EXERCISE PROMPT:
Please retype the entries below exactly, only from their first line through the line containing "You are a GUI", leaving every picture out.

INPUT MATERIAL:

*** Block opens ***

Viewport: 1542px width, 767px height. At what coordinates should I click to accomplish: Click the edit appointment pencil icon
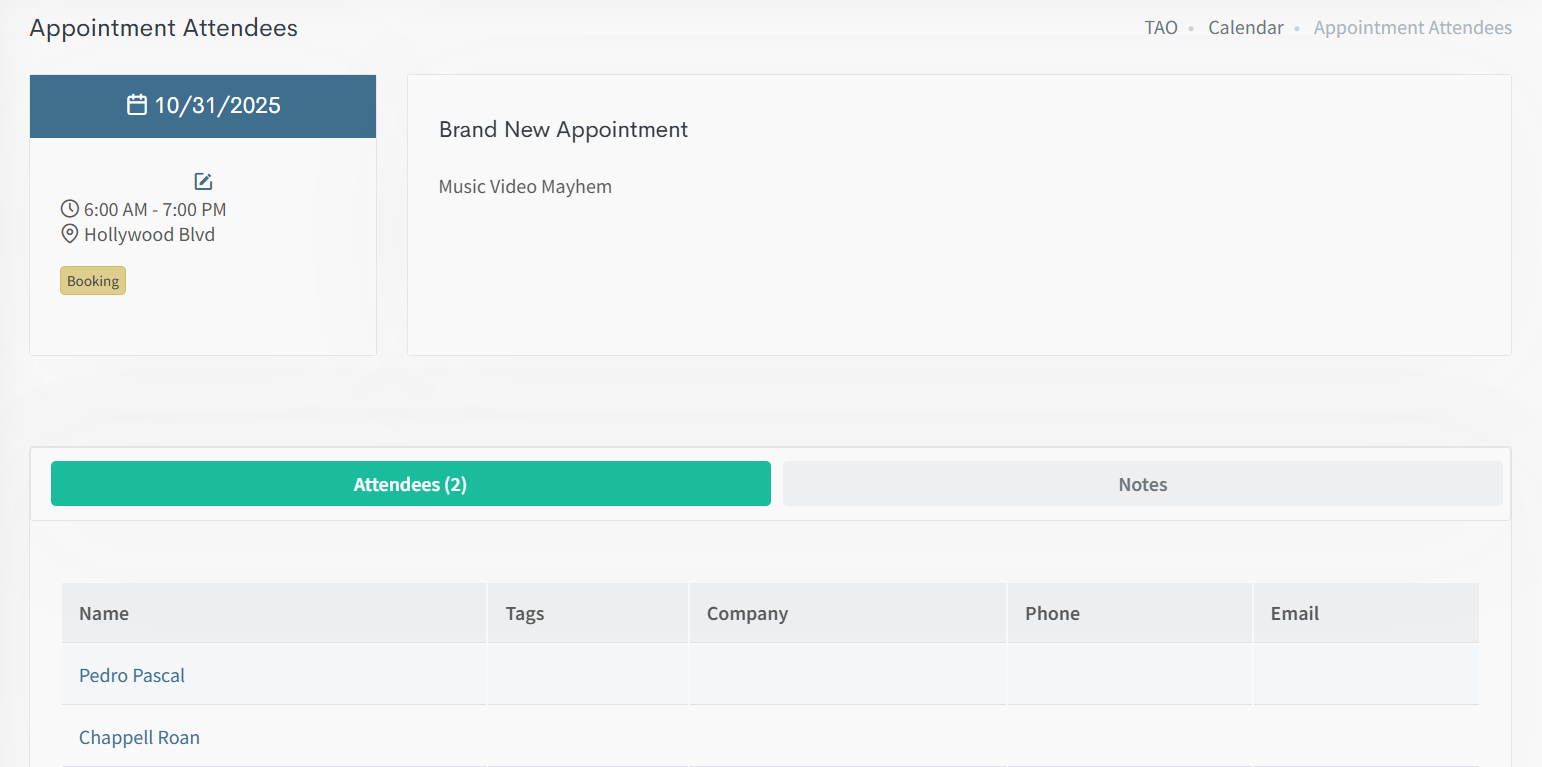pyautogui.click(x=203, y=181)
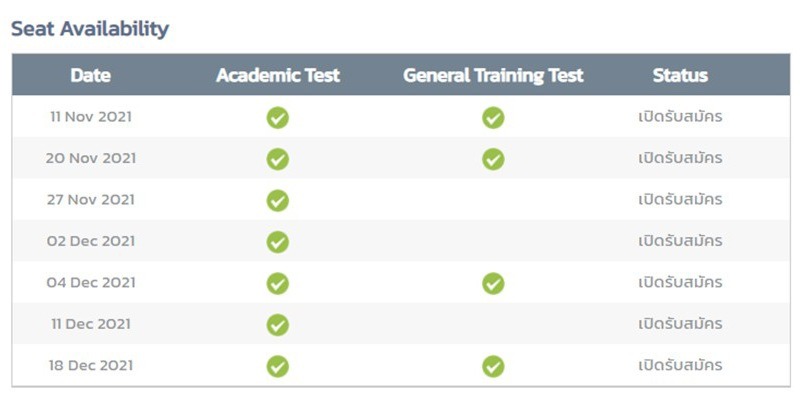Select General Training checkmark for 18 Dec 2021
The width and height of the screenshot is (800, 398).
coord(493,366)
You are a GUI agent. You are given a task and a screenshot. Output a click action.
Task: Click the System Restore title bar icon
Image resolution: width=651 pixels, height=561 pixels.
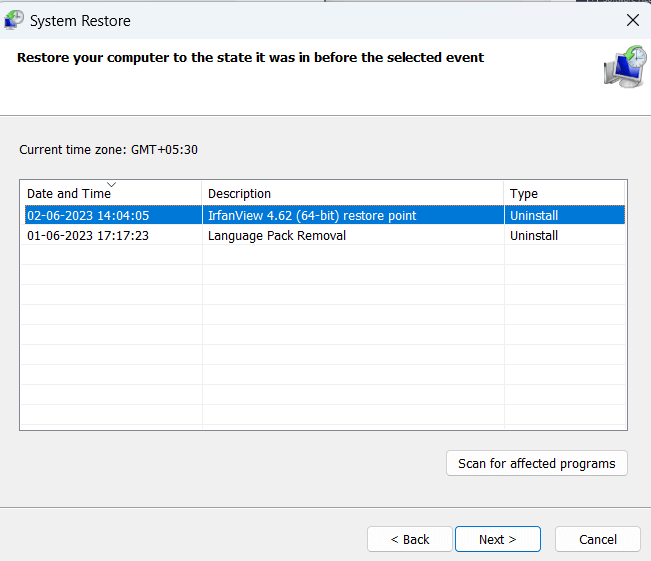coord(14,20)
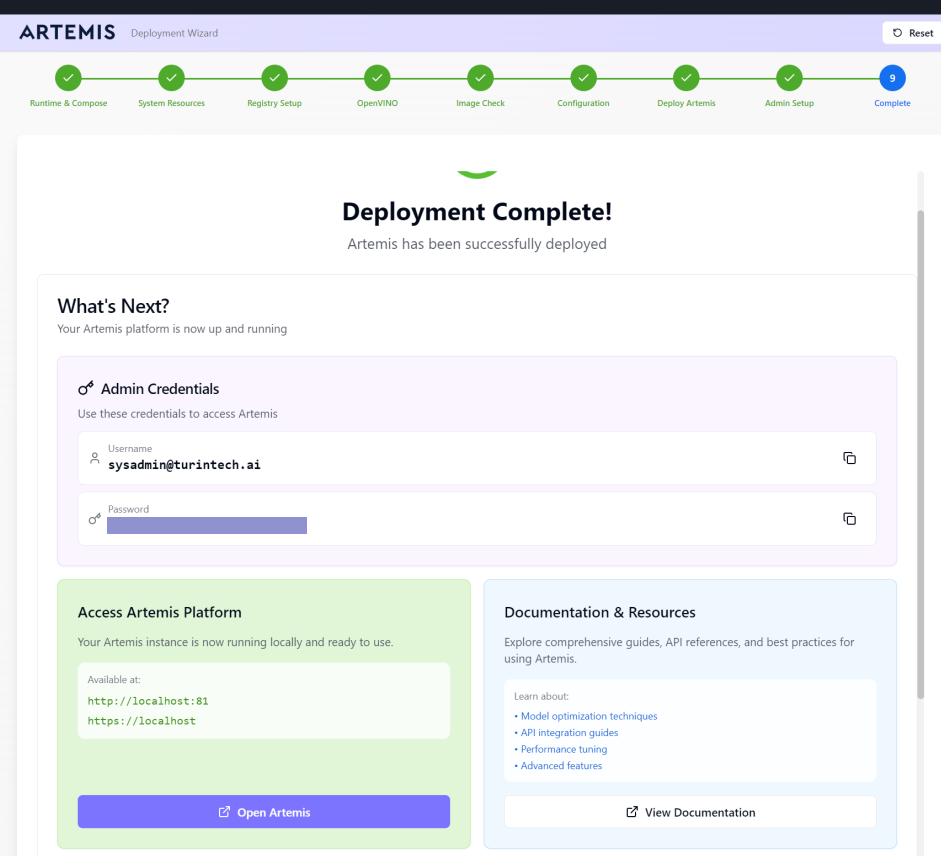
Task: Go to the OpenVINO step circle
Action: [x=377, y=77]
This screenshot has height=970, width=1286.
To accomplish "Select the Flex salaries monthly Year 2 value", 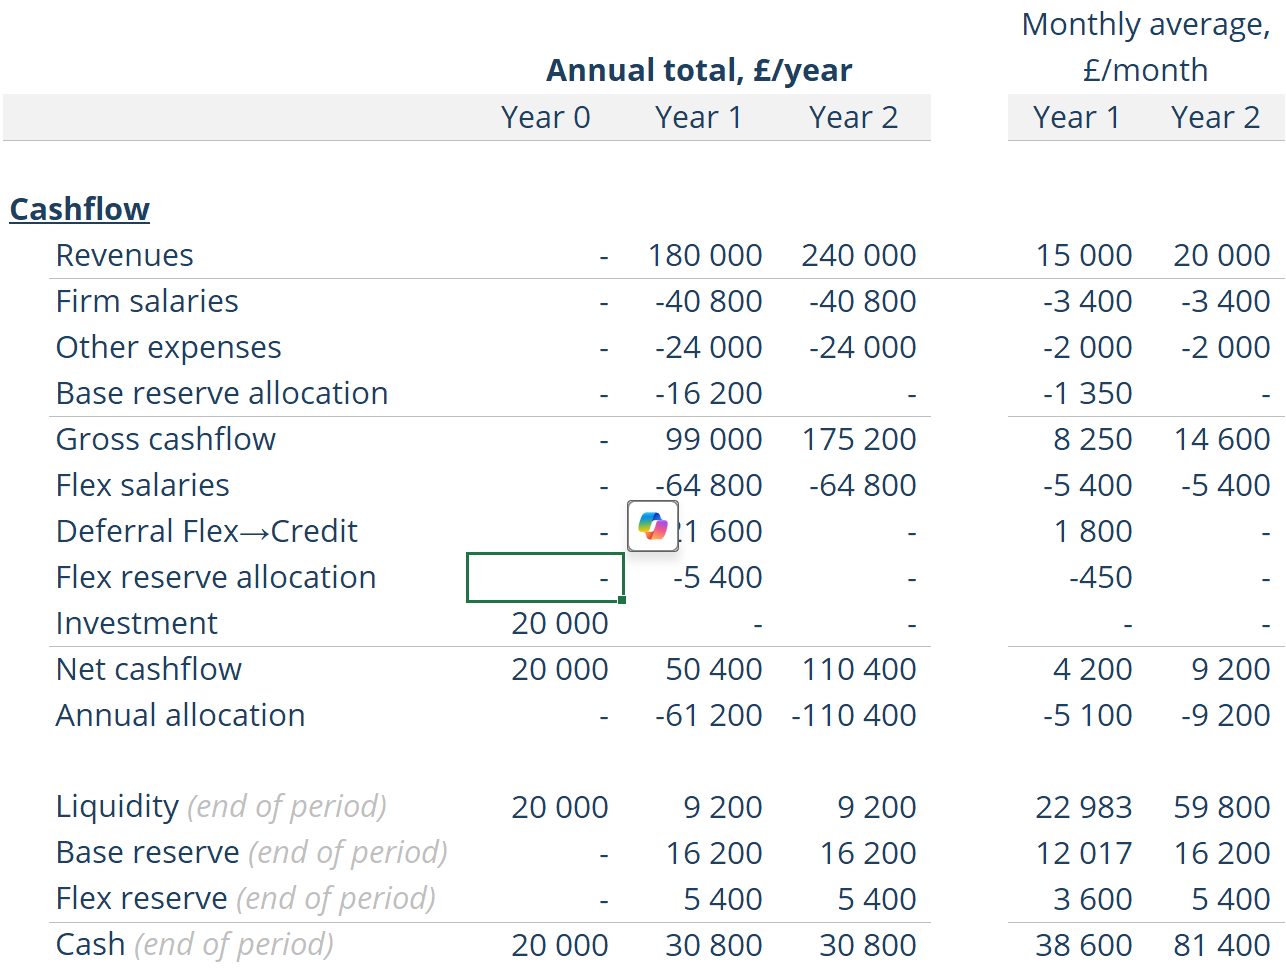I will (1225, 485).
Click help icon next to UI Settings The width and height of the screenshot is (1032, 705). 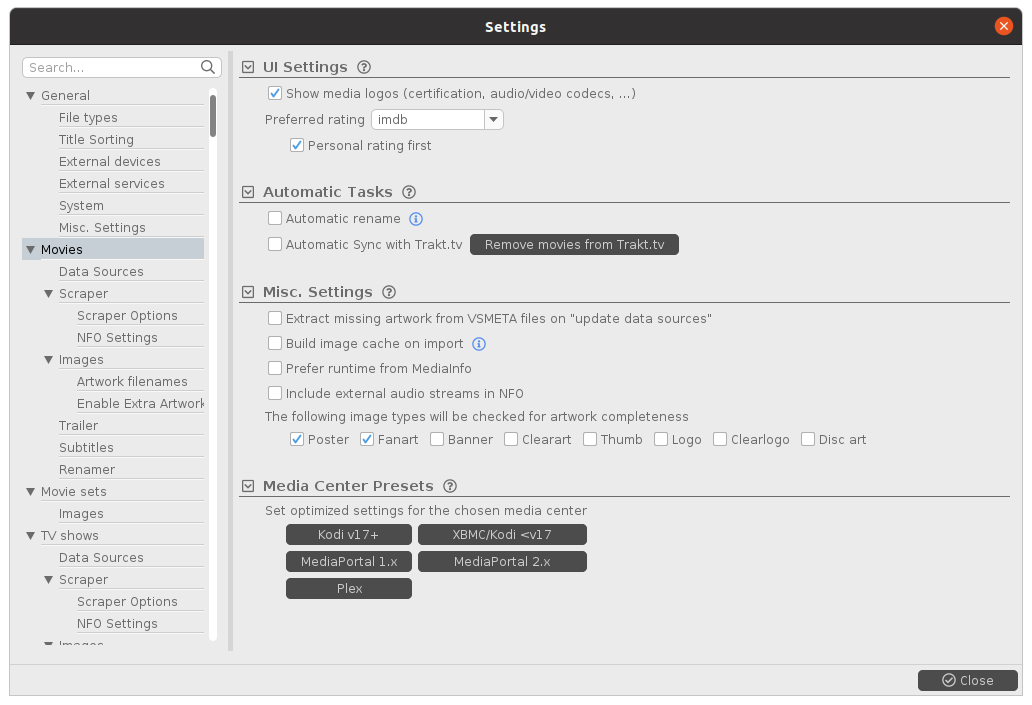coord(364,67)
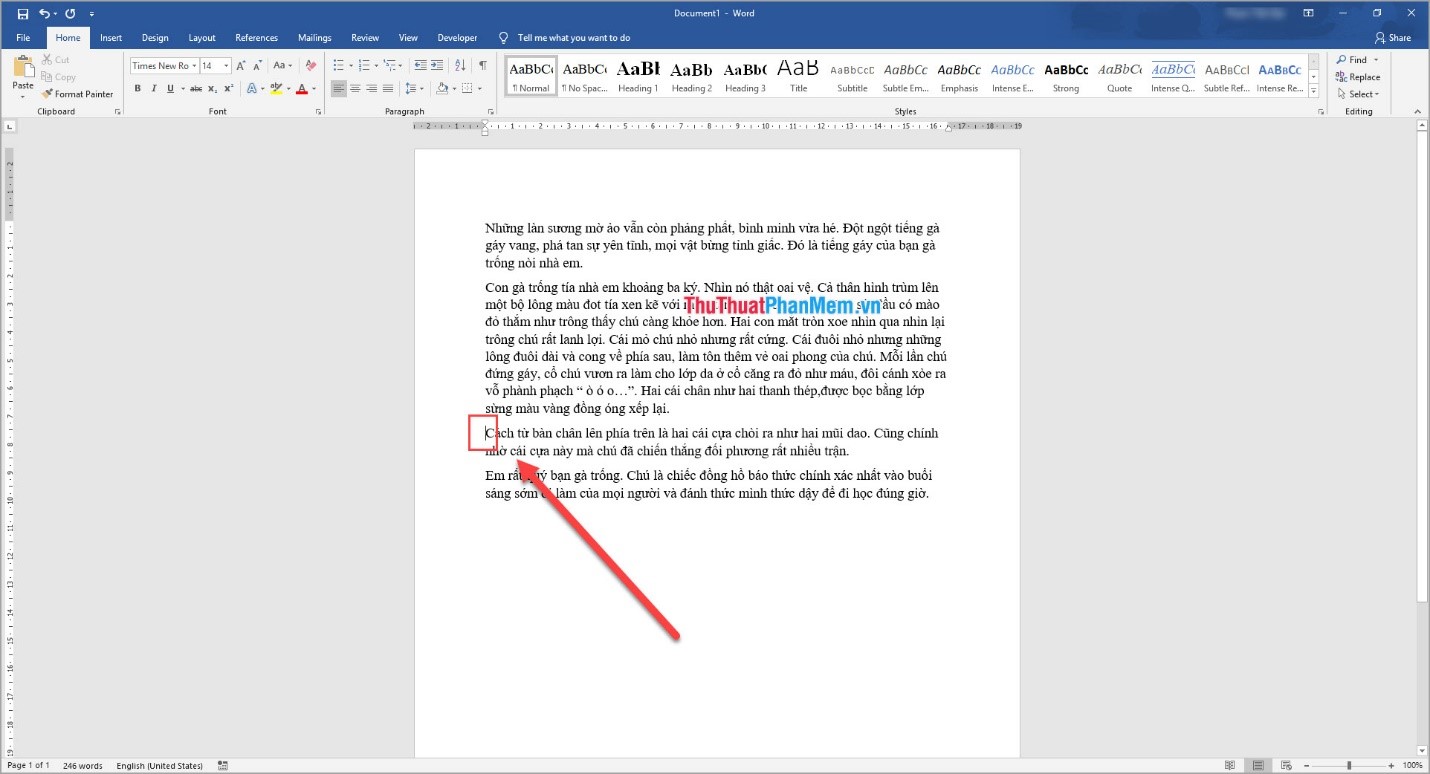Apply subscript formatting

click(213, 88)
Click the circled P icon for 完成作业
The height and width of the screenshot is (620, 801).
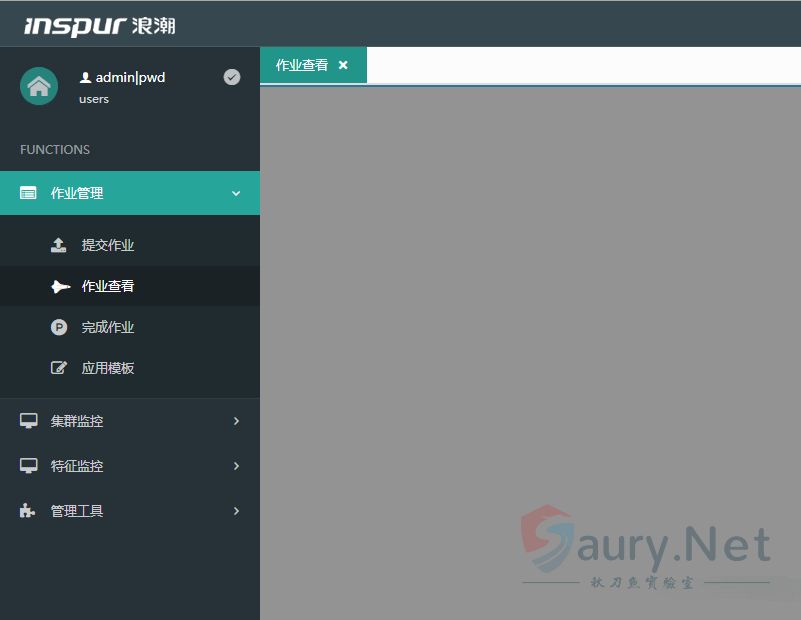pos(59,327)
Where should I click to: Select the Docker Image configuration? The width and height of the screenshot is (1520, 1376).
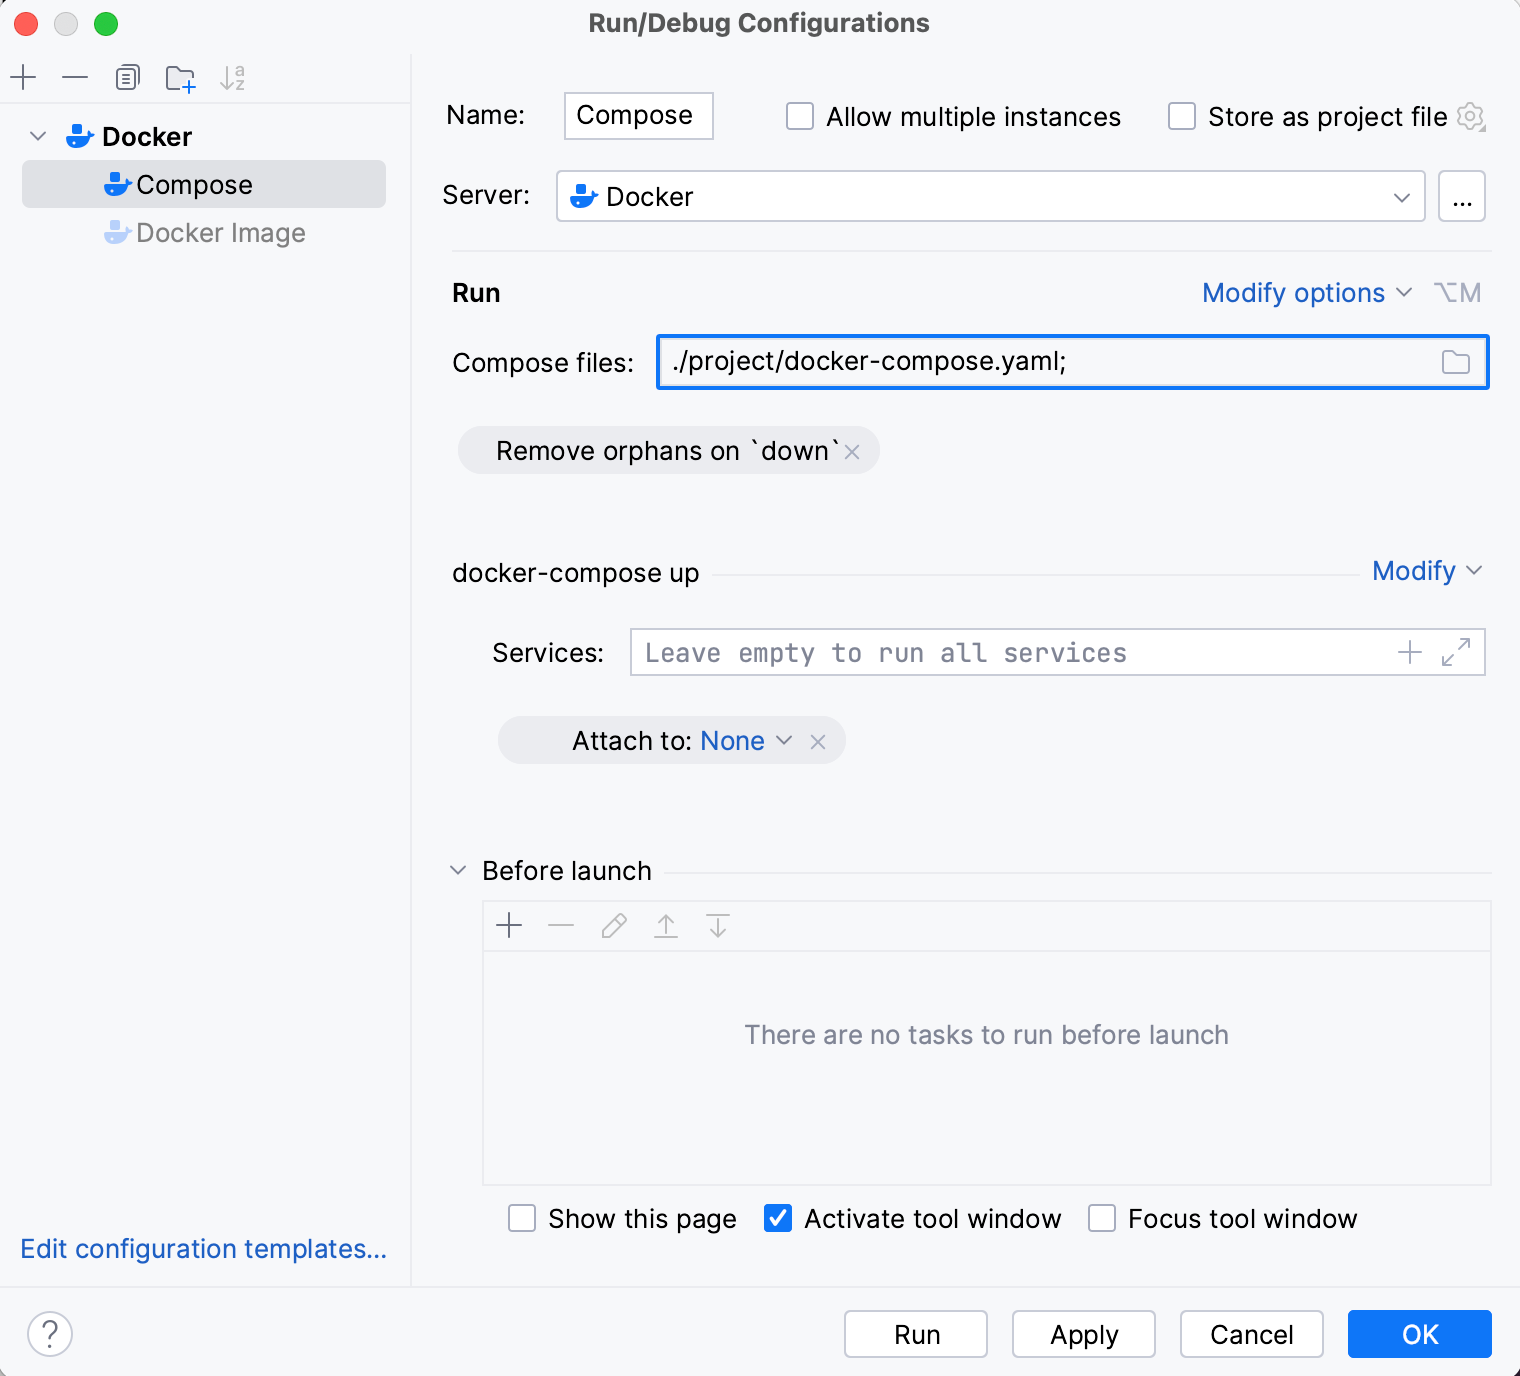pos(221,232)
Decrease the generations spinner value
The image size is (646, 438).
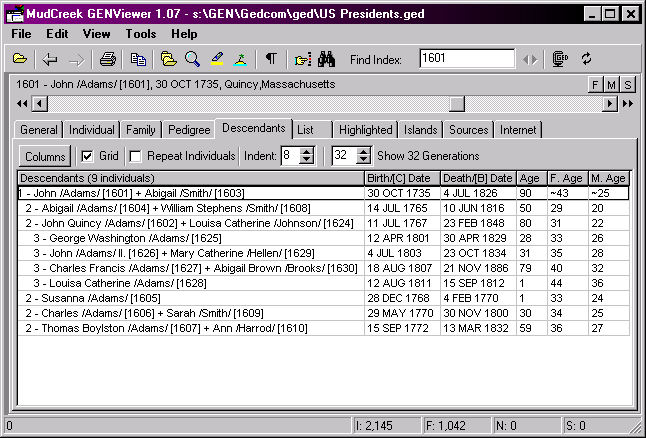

*** Block closes ***

FINAL ANSWER:
Viewport: 1542px width, 767px height. At what coordinates should I click to accomplish: Click the edit appointment pencil icon
pyautogui.click(x=203, y=181)
Select General Training checkmark for 18 Dec 2021
The width and height of the screenshot is (800, 398).
coord(493,366)
You are a GUI agent. You are given a task and a screenshot. Output a click action.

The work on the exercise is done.